The changes made an immediate impact. The No. 2 Extreme Speed Motorsports HPD-ARX 03b of Ed Brown and Johannes Van Overbeek took the first Tudor series pole position for the roadsters and followed this performance with a winning race effort. The No. 2 led home a train of four pursuing coupes, all of which remained on the lead lap.
Besides the impact of the rule adjustment, another factor in the No. 2’s success was the dynamic demands of the tortuous Laguna Seca circuit. The coupes appeared to be stronger early in the race and immediately after pit stops, but the combination of their higher weight and Laguna’s tire grip demands saw the more agile No. 2 roadster gain strength during the terminal phase of the race.
With 15 minutes to run, the No. 2 took advantage of a momentary slide off the racing line by the No. 10 Wayne Taylor Racing Corvette-Dallara Daytona Prototype driven by 22 year-old Jordan Taylor. After encountering debris on the exit of turn two, the No 10 drifted wide just long enough for the pursuing No. 2 HPD-ARX of Van Overbeek to make its winning pass.

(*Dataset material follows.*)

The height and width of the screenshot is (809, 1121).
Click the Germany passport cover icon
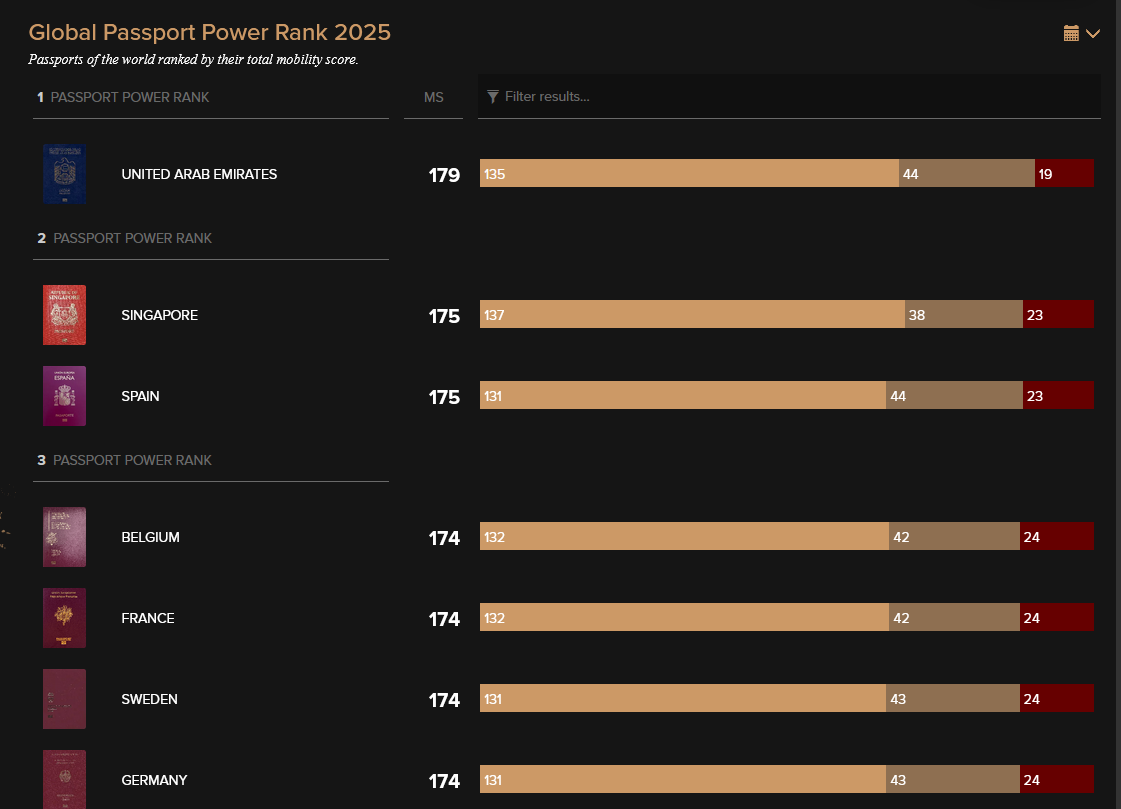point(64,779)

The GTLM race featured another pole-to-podium win for the No. 3 Corvette Racing Chevrolet Corvette C7.R of Jan Magnussen and Antonio Garcia. The small block-powered yellow coupe never left the field for dead, but its commanding race pace and consistent leader’s margin suggested Magnussen and Garcia had plenty of speed in reserve should any rivals attempt a challenge. Behind the No. 3, an intriguing battle developed between the No. 55 Rahal-Letterman Racing BMW Z4 GTE of Bill Auberlen and Andy Praulx and the No. 555 Risi Competizione Ferrari 458 Italia of Pierre Kaffer and Giancarlo Fisichella.

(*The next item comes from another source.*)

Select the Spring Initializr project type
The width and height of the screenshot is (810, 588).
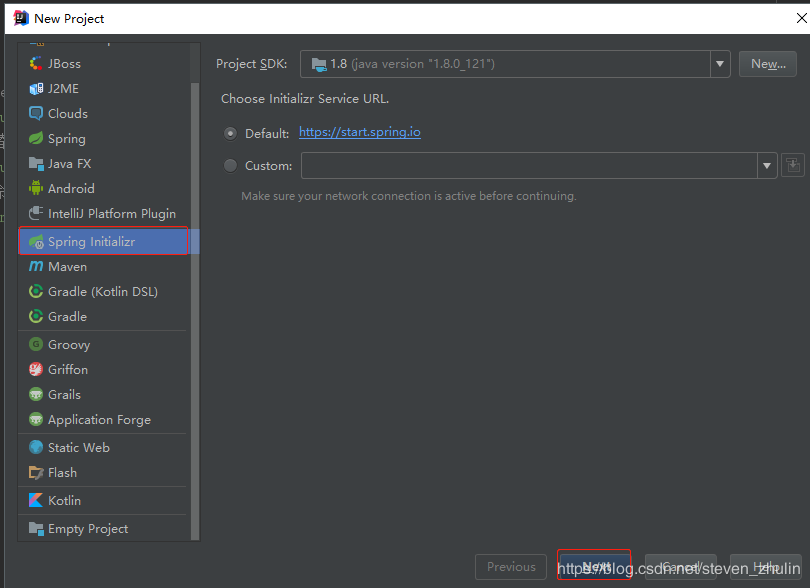coord(89,241)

Despite qualifying fifth in class, the No. 55 proved to be one of the quickest cars under race conditions, and the BMW set the fastest GTLM lap during its late pursuit of No. 555. The Ferrari, in the hands of ex-Formula 1 star Fisichella, emerged as a surprise challenge to both the BMW and the winning Corvette. The Ferrari and BMW waged a heated but clean duel for second place until the closing laps, and both finished within ten seconds of the class winner.
The Tudor United SportsCar Championship resumes on May 31 at the Chevrolet Sports Car Classic on the Detroit-Belle Isle circuit in Detroit, M.I.